= Brief =
Copy each of the following records verbatim, from the first to the last.

= Extracted information =

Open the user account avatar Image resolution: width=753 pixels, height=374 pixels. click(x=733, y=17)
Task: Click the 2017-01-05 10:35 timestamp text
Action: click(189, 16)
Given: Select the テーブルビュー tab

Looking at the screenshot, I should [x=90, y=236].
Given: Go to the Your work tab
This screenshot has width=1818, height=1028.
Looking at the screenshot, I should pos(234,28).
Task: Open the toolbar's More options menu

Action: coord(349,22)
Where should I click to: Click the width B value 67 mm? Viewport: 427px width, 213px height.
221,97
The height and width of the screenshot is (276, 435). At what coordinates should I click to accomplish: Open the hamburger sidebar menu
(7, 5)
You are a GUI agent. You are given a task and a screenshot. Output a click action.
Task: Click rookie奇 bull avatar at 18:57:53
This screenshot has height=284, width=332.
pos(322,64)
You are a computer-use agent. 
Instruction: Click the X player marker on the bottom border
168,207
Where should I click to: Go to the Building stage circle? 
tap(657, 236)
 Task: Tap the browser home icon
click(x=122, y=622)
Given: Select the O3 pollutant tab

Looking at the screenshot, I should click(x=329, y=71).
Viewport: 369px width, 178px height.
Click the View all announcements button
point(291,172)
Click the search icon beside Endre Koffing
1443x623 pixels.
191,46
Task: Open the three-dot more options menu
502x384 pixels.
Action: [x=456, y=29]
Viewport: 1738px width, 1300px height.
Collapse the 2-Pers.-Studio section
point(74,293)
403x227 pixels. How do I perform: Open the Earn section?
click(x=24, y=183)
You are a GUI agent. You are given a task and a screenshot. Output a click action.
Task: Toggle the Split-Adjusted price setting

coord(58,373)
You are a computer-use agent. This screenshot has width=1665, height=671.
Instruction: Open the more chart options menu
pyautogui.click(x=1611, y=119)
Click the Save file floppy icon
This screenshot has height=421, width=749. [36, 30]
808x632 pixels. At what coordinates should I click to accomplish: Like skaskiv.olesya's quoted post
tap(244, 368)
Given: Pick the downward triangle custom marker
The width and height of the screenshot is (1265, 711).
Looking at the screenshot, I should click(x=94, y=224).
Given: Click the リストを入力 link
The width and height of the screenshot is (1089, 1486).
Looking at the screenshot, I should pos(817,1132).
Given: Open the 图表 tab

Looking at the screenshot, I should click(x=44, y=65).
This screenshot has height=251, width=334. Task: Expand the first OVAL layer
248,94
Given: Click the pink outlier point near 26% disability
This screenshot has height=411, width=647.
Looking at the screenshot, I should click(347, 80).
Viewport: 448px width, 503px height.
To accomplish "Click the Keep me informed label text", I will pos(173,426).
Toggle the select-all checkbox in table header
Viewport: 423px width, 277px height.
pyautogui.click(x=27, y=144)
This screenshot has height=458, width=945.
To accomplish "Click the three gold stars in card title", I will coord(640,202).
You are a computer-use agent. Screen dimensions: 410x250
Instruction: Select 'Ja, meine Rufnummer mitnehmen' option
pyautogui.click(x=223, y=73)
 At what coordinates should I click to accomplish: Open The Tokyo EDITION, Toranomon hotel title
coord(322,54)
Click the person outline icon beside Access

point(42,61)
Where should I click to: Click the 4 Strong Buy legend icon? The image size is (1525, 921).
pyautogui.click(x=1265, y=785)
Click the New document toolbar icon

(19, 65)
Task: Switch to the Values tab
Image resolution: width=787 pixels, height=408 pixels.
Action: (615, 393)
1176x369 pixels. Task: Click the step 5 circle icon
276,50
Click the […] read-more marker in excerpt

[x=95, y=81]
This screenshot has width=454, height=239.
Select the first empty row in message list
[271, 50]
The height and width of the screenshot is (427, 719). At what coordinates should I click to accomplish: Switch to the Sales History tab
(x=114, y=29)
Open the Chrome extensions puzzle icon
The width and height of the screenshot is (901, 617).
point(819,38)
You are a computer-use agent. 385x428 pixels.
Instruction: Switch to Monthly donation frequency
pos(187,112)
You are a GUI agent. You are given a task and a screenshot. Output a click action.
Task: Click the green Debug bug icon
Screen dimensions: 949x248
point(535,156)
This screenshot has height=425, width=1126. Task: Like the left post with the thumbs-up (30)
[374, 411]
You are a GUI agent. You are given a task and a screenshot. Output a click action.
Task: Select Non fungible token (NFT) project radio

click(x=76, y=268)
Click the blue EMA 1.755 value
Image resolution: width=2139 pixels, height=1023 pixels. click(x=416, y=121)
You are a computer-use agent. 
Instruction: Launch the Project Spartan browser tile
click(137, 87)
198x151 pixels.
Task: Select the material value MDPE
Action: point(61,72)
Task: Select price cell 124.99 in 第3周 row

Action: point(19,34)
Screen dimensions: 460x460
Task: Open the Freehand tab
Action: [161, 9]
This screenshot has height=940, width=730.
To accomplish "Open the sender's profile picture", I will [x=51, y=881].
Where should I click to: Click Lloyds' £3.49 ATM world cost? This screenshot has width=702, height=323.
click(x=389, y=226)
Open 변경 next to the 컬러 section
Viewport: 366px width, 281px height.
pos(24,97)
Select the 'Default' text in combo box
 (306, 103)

= Finished answer =
Open the user account avatar Image resolution: width=753 pixels, height=374 pixels. click(x=733, y=17)
Task: Click the 2017-01-05 10:35 timestamp text
Action: click(189, 16)
Given: Select the テーブルビュー tab

Looking at the screenshot, I should [x=90, y=236].
Given: Go to the Your work tab
This screenshot has width=1818, height=1028.
Looking at the screenshot, I should pos(234,28).
Task: Open the toolbar's More options menu

Action: coord(349,22)
Where should I click to: Click the width B value 67 mm? Viewport: 427px width, 213px height.
221,97
The height and width of the screenshot is (276, 435). At what coordinates should I click to accomplish: Open the hamburger sidebar menu
(7, 5)
You are a GUI agent. You are given a task and a screenshot. Output a click action.
Task: Click rookie奇 bull avatar at 18:57:53
This screenshot has height=284, width=332.
pos(322,64)
You are a computer-use agent. 
Instruction: Click the X player marker on the bottom border
168,207
Where should I click to: Go to the Building stage circle? 
tap(657, 236)
 Task: Tap the browser home icon
click(x=122, y=622)
Given: Select the O3 pollutant tab

Looking at the screenshot, I should click(x=329, y=71).
Viewport: 369px width, 178px height.
Click the View all announcements button
point(291,172)
Click the search icon beside Endre Koffing
1443x623 pixels.
191,46
Task: Open the three-dot more options menu
502x384 pixels.
Action: [x=456, y=29]
Viewport: 1738px width, 1300px height.
Collapse the 2-Pers.-Studio section
point(74,293)
403x227 pixels. How do I perform: Open the Earn section?
click(x=24, y=183)
You are a GUI agent. You are given a task and a screenshot. Output a click action.
Task: Toggle the Split-Adjusted price setting

coord(58,373)
You are a computer-use agent. This screenshot has width=1665, height=671.
Instruction: Open the more chart options menu
pyautogui.click(x=1611, y=119)
Click the Save file floppy icon
This screenshot has height=421, width=749. [36, 30]
808x632 pixels. At what coordinates should I click to accomplish: Like skaskiv.olesya's quoted post
tap(244, 368)
Given: Pick the downward triangle custom marker
The width and height of the screenshot is (1265, 711).
Looking at the screenshot, I should click(x=94, y=224).
Given: Click the リストを入力 link
The width and height of the screenshot is (1089, 1486).
Looking at the screenshot, I should pos(817,1132).
Given: Open the 图表 tab

Looking at the screenshot, I should click(x=44, y=65).
This screenshot has height=251, width=334. Task: Expand the first OVAL layer
248,94
Given: Click the pink outlier point near 26% disability
This screenshot has height=411, width=647.
Looking at the screenshot, I should click(347, 80).
Viewport: 448px width, 503px height.
To accomplish "Click the Keep me informed label text", I will pos(173,426).
Toggle the select-all checkbox in table header
Viewport: 423px width, 277px height.
pyautogui.click(x=27, y=144)
This screenshot has height=458, width=945.
To accomplish "Click the three gold stars in card title", I will coord(640,202).
You are a computer-use agent. Screen dimensions: 410x250
Instruction: Select 'Ja, meine Rufnummer mitnehmen' option
pyautogui.click(x=223, y=73)
 At what coordinates should I click to accomplish: Open The Tokyo EDITION, Toranomon hotel title
coord(322,54)
Click the person outline icon beside Access

point(42,61)
Where should I click to: Click the 4 Strong Buy legend icon? The image size is (1525, 921).
pyautogui.click(x=1265, y=785)
Click the New document toolbar icon

(19, 65)
Task: Switch to the Values tab
Image resolution: width=787 pixels, height=408 pixels.
Action: (615, 393)
1176x369 pixels. Task: Click the step 5 circle icon
276,50
Click the […] read-more marker in excerpt

[x=95, y=81]
This screenshot has width=454, height=239.
Select the first empty row in message list
[271, 50]
The height and width of the screenshot is (427, 719). At what coordinates should I click to accomplish: Switch to the Sales History tab
(x=114, y=29)
Open the Chrome extensions puzzle icon
The width and height of the screenshot is (901, 617).
point(819,38)
You are a computer-use agent. 385x428 pixels.
Instruction: Switch to Monthly donation frequency
pos(187,112)
You are a GUI agent. You are given a task and a screenshot. Output a click action.
Task: Click the green Debug bug icon
Screen dimensions: 949x248
point(535,156)
This screenshot has height=425, width=1126. Task: Like the left post with the thumbs-up (30)
[374, 411]
You are a GUI agent. You are given a task and a screenshot. Output a click action.
Task: Select Non fungible token (NFT) project radio

click(x=76, y=268)
Click the blue EMA 1.755 value
Image resolution: width=2139 pixels, height=1023 pixels. click(x=416, y=121)
You are a computer-use agent. 
Instruction: Launch the Project Spartan browser tile
click(137, 87)
198x151 pixels.
Task: Select the material value MDPE
Action: point(61,72)
Task: Select price cell 124.99 in 第3周 row

Action: point(19,34)
Screen dimensions: 460x460
Task: Open the Freehand tab
Action: [161, 9]
This screenshot has height=940, width=730.
To accomplish "Open the sender's profile picture", I will [x=51, y=881].
Where should I click to: Click Lloyds' £3.49 ATM world cost? This screenshot has width=702, height=323.
click(x=389, y=226)
Open 변경 next to the 컬러 section
Viewport: 366px width, 281px height.
pos(24,97)
Select the 'Default' text in combo box
 (306, 103)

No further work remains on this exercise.